RE: non-compressible, laminar flow, newtonain fluid.

Viscosity is often defined by looking at a fluid between two plates with the upper plate moving at a small velocity relative to the lower plate. The plate moves in the x direction and a velocity gradiant is created. Viscosity is then defined as:

Fx/Axz= Sxy = mu dVx/dy.

Fx = force between adjaycent fluid layers in the x direction.
Axz = area between the fluid layers
Sxy = stress in the direction of the force (x) where y is the direction of the normal to the area.
mu = viscosity
dVx/dy = Velocity gradient in the y direction.

This is the standard way texts define viscosity (unless I've messed it up!).

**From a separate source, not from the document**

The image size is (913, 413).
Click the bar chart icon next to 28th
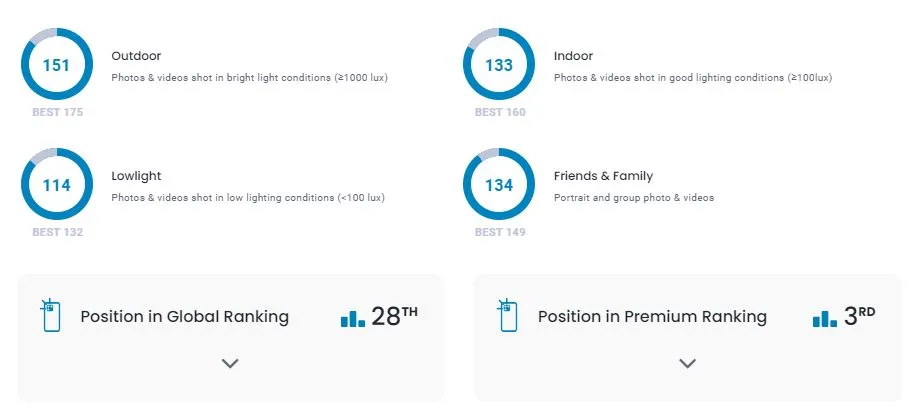pyautogui.click(x=353, y=318)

Next this idea is generalized to multiple dimensions and the stress tensor is defined. This is where I need help. It is argued that for non rotating fluids that the stress tensor must be symmetric. In particular Sxy = Syx. I see this in one sense. Usually this idea is arrived at by noting that a small element would develop an infinite torque or moment if it was not symmetric....okay good. BUT:

Finally my problem: In the simple example, how does a force in the Y direction develop. How does a normal force to the direction of fluid flow, Fy, exist. By definition of a fluid, if Fy exists, the fluid must shear....Any help or reference would be most appreciated.

2. Oct 1, 2006

### Clausius2

That is not the definition of viscosity. And if it is, it is a naive one. Viscosity comes from the molecular level analysis in liquids, and from rotational and vibrational non equilibrium in gases.

The stress tensor is symmetric always, despites it is rotating or not. The symmetry of the stress tensor lies on the fact that each fluid particle is in rotational dynamic equilibrium .

I don't see your point. In your problem Fy=0, because there is no vertical velocity. You don't have any normal stress normal to the xz plane.